(EXERCISE GOAL) Set down only what runs from the line containing "Task: Click the Export All Objects icon" through the last line of the data, exactly as it reads.

PROVIDED DATA section start

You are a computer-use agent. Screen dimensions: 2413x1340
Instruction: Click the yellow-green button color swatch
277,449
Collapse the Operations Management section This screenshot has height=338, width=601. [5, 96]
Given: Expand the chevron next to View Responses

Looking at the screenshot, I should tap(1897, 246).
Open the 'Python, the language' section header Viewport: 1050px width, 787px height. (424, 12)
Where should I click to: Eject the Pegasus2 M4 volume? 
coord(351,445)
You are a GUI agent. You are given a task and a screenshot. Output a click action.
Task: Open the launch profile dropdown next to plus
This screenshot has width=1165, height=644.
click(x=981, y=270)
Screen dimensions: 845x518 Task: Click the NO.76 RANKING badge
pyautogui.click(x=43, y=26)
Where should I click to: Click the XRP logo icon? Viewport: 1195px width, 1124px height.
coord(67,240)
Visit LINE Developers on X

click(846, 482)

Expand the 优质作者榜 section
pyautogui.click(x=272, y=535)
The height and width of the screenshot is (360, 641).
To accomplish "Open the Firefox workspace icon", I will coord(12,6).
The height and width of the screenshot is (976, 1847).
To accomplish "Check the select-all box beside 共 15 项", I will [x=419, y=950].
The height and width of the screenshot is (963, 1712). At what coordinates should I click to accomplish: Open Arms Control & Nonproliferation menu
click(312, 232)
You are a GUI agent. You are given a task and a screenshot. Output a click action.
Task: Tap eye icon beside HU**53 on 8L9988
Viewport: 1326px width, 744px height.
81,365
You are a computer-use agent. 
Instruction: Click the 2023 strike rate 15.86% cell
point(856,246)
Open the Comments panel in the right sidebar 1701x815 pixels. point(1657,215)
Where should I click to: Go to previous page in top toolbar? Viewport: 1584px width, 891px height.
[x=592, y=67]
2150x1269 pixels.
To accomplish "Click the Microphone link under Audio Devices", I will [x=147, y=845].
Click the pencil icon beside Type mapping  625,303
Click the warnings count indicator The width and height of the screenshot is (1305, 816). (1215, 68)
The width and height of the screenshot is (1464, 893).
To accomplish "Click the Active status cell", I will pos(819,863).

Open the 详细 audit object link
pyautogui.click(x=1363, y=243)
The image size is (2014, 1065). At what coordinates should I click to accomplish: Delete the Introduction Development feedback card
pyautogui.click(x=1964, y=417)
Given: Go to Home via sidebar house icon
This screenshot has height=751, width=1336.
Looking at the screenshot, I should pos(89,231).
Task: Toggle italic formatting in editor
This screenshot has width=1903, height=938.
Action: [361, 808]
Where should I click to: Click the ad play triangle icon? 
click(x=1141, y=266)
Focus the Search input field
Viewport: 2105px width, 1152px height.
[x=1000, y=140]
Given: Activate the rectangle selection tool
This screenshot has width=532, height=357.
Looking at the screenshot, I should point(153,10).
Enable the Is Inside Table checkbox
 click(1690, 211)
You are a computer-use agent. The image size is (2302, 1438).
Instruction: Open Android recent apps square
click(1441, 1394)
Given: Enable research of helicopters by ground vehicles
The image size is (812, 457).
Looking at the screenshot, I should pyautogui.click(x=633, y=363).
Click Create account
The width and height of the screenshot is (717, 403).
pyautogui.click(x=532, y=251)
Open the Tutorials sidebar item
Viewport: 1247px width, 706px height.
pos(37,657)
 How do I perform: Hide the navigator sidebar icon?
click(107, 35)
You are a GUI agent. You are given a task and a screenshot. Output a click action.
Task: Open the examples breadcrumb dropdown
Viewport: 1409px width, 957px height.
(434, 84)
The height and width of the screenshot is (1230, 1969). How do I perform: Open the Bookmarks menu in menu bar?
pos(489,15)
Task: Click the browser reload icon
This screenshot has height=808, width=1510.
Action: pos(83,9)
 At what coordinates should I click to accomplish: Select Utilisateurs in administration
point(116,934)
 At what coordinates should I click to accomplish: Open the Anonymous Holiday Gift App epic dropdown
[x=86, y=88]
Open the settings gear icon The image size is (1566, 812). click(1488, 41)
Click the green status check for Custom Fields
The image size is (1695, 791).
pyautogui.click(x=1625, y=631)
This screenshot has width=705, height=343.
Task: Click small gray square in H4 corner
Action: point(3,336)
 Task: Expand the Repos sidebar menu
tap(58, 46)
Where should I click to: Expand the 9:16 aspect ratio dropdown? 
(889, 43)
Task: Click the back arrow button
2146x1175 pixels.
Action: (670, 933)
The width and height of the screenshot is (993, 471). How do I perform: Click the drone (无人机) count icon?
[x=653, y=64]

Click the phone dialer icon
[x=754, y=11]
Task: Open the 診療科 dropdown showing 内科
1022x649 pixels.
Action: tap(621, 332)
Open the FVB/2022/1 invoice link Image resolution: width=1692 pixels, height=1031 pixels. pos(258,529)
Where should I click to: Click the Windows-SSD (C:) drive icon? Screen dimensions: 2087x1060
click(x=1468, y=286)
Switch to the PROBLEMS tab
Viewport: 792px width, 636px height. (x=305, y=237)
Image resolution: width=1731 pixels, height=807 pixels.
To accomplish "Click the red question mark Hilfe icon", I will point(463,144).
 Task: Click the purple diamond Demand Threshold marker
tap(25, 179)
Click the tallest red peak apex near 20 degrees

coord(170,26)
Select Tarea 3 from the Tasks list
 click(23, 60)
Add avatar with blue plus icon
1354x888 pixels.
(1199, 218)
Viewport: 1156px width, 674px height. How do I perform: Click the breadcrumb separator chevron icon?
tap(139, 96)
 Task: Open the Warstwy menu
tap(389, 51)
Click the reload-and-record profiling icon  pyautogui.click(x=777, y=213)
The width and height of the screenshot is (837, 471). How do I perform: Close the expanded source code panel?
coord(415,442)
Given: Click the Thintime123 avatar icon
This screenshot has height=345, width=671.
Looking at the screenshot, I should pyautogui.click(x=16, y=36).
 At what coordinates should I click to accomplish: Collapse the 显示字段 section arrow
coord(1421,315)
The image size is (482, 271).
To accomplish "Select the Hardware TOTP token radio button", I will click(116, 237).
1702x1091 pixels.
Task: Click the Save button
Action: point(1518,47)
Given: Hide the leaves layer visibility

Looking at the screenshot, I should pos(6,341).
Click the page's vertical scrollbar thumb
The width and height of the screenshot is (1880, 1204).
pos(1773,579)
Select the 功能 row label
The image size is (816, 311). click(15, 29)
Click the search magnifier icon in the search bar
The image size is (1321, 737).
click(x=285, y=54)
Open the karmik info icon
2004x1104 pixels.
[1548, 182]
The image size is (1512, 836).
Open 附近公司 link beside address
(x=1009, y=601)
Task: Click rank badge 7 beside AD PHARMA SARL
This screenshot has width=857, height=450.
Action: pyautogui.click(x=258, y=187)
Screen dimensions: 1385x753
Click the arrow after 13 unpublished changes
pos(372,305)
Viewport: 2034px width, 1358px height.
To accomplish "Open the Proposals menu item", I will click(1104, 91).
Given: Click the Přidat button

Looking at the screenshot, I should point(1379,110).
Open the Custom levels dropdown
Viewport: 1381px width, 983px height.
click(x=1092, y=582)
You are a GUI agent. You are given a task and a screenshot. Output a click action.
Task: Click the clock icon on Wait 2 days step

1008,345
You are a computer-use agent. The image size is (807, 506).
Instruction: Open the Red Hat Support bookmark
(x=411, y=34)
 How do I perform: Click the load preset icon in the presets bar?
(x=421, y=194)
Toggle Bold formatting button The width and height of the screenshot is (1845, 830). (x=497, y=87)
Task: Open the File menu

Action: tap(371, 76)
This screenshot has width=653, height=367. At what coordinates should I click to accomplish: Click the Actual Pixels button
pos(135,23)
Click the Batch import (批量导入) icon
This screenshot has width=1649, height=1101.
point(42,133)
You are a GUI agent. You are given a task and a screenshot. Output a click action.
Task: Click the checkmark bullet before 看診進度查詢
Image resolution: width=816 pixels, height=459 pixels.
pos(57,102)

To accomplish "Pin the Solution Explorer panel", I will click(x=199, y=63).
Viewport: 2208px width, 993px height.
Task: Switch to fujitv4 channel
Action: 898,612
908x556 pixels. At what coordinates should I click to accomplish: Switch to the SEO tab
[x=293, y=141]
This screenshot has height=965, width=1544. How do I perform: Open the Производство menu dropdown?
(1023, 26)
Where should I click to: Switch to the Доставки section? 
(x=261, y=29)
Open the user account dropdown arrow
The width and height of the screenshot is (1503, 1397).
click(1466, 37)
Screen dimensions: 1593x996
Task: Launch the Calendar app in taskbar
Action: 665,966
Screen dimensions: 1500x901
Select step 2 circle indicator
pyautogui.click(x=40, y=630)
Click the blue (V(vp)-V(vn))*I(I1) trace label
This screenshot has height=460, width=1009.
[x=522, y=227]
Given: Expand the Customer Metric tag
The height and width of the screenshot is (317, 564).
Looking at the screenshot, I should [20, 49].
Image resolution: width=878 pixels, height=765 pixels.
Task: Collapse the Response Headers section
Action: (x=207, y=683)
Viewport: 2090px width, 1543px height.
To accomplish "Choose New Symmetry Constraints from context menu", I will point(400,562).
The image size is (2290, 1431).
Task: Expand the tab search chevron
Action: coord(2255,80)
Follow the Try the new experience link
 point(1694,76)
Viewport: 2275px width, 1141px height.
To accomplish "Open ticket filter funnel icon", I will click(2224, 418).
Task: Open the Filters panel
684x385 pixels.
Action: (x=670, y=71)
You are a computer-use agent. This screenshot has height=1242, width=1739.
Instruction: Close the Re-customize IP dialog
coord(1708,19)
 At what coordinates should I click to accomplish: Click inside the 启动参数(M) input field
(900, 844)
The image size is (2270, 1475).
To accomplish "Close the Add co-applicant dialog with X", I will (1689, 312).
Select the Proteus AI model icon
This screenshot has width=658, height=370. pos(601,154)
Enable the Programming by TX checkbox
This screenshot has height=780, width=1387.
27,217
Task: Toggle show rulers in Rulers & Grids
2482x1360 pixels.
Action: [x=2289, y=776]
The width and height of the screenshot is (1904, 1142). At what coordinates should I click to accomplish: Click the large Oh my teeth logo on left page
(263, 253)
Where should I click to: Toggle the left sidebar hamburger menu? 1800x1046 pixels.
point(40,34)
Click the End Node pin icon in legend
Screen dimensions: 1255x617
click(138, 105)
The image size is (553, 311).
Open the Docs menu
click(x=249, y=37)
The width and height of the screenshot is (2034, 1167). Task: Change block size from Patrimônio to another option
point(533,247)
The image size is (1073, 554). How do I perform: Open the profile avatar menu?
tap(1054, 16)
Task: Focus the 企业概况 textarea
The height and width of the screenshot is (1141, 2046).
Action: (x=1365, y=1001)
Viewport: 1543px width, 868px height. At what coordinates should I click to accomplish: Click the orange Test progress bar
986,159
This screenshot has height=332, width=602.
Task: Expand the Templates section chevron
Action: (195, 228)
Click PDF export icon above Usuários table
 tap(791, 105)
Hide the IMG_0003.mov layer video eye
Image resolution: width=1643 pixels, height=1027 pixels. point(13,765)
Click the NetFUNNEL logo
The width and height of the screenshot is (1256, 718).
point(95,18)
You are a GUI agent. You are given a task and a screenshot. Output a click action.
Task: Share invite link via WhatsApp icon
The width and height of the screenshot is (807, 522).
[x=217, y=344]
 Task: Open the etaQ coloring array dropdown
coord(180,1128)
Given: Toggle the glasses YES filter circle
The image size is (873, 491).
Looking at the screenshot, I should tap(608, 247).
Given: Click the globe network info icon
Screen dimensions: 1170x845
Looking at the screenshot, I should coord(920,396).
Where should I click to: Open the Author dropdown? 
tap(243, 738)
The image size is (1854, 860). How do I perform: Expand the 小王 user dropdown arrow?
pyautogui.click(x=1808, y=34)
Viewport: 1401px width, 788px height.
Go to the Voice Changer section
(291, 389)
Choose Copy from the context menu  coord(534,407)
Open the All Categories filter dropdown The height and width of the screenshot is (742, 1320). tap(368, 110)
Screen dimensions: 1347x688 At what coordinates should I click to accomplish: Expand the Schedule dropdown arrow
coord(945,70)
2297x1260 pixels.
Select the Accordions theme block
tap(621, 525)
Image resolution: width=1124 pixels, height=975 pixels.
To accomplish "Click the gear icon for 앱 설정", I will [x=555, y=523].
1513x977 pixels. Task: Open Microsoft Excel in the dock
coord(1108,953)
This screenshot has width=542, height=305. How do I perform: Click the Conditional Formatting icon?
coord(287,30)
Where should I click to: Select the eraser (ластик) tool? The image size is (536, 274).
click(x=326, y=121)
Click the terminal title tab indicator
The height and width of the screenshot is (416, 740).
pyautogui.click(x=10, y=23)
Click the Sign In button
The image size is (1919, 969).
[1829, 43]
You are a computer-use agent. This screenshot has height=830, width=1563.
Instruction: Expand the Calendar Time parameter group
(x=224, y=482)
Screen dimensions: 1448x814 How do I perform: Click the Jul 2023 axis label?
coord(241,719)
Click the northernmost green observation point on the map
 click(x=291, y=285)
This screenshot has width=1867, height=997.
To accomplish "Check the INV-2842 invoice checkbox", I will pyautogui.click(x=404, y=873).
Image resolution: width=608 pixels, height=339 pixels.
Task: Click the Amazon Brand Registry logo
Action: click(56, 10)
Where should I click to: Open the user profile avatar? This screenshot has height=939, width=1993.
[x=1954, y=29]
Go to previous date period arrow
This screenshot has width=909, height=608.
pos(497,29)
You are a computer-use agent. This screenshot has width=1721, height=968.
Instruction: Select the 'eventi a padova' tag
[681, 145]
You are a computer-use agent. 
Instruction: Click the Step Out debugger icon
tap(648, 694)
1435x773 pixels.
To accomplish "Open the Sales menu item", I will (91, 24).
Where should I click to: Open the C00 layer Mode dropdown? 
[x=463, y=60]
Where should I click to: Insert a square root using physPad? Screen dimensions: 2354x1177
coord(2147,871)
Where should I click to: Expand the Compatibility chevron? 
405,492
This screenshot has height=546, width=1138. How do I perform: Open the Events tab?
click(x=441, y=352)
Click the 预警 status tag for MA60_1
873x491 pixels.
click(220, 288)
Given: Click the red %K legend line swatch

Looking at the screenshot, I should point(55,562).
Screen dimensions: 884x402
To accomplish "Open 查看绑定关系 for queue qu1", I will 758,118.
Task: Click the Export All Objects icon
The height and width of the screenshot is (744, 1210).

PROVIDED DATA section end

(WRITTEN SOLUTION)
Task: Click the Export All Objects icon
The height and width of the screenshot is (744, 1210).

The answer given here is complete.